§ Exercise brief: In the forum thread below, what wood is the knife block with the eye figure made of?

§ Provided passage:
# You have not seen eye figure until you have seen this.



## Cody Killgore (May 6, 2014)

This is a knife block of leopardwood with what I might describe as the most realistic eye figure I have ever seen in a piece of wood. It's only got 1 eye...but it's the best darn eye I've ever seen in wood.


kinda creepy if you ask me

zoomed in for the 2nd picture
http://i.Rule #2/tcDryRR.jpg
http://i.Rule #2/7d9Ox7Z.jpg

Reactions: Like 10 | Agree 1 | Funny 3 | Way Cool 2


----------



## Molokai (May 6, 2014)

Cody, the Eye is watching you.

Reactions: Agree 3 | Funny 2


----------



## manbuckwal (May 6, 2014)

A one eyed leopard can be dangerous. You better send it to Tony for safe keeping 




Definitely cool looking tho

Reactions: Funny 3


----------



## tocws2002 (May 6, 2014)

If it goes deep enough and you could slice it and book match it on a project it could be pretty cool.

-jason

Reactions: Agree 3 | Useful 1


----------



## RayBell (May 6, 2014)

Now that is truly an eye figure. Very neat.


----------



## SENC (May 6, 2014)

It moves!

Reactions: Funny 1


----------



## El Guapo (May 6, 2014)

Check the other side for a nose.

Reactions: Funny 1


----------



## PhoenixWoodDesigns (May 6, 2014)

That is awesome, Cody!


----------



## WoodLove (May 7, 2014)

Man....... Big Brother really is watching ya.......


----------



## David Seaba (May 7, 2014)

Eye see it too!

Reactions: Funny 1


----------



## Kevin (May 7, 2014)

El Guapo said:


> Check the other side for a nose.



Check the bottom for a . . . . . . . . tail.


----------



## khobson (May 8, 2014)

Am I the the only one that can't see any pics?

I can see them now...not sure what was going on earlier!?!


----------

(A run of lines)

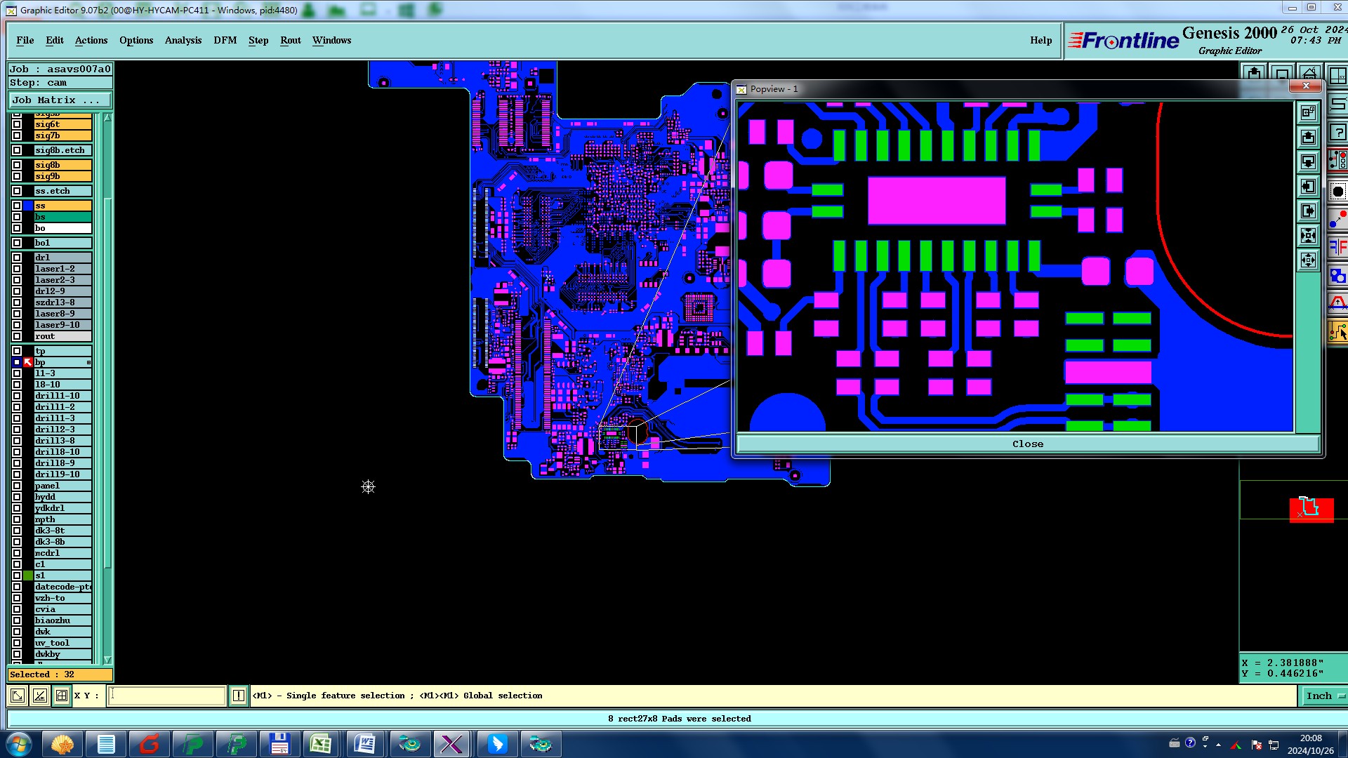Image resolution: width=1348 pixels, height=758 pixels.
Task: Click the layer list scroll-down arrow
Action: coord(107,660)
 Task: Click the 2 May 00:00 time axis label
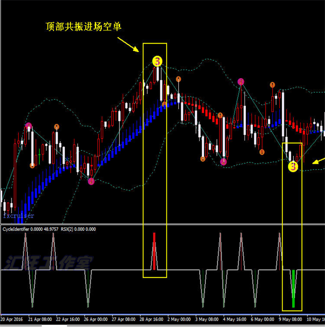[179, 319]
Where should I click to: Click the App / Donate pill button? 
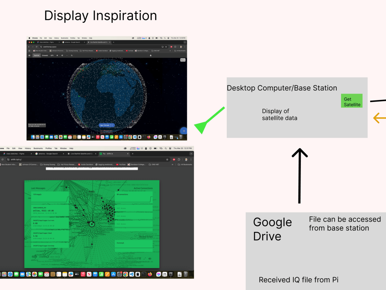coord(106,125)
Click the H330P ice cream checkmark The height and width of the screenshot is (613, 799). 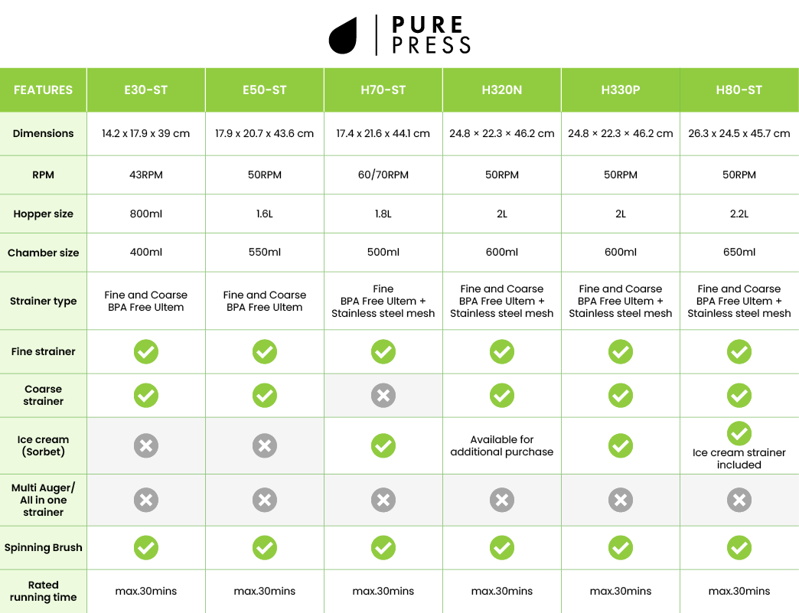pyautogui.click(x=621, y=446)
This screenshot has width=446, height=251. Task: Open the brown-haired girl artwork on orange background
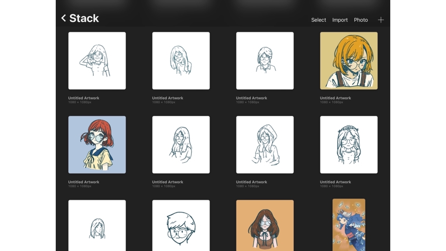coord(265,225)
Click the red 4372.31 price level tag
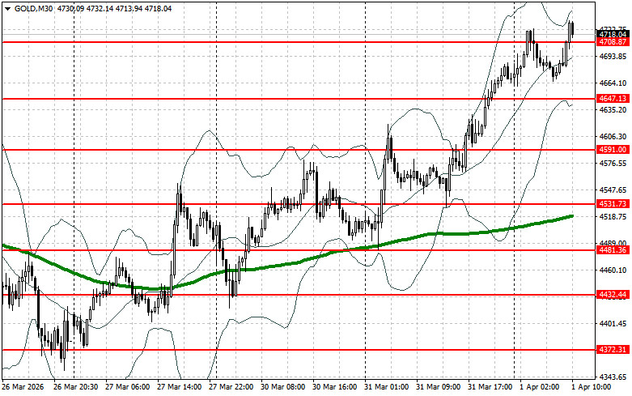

§ Reply: Leopardwood.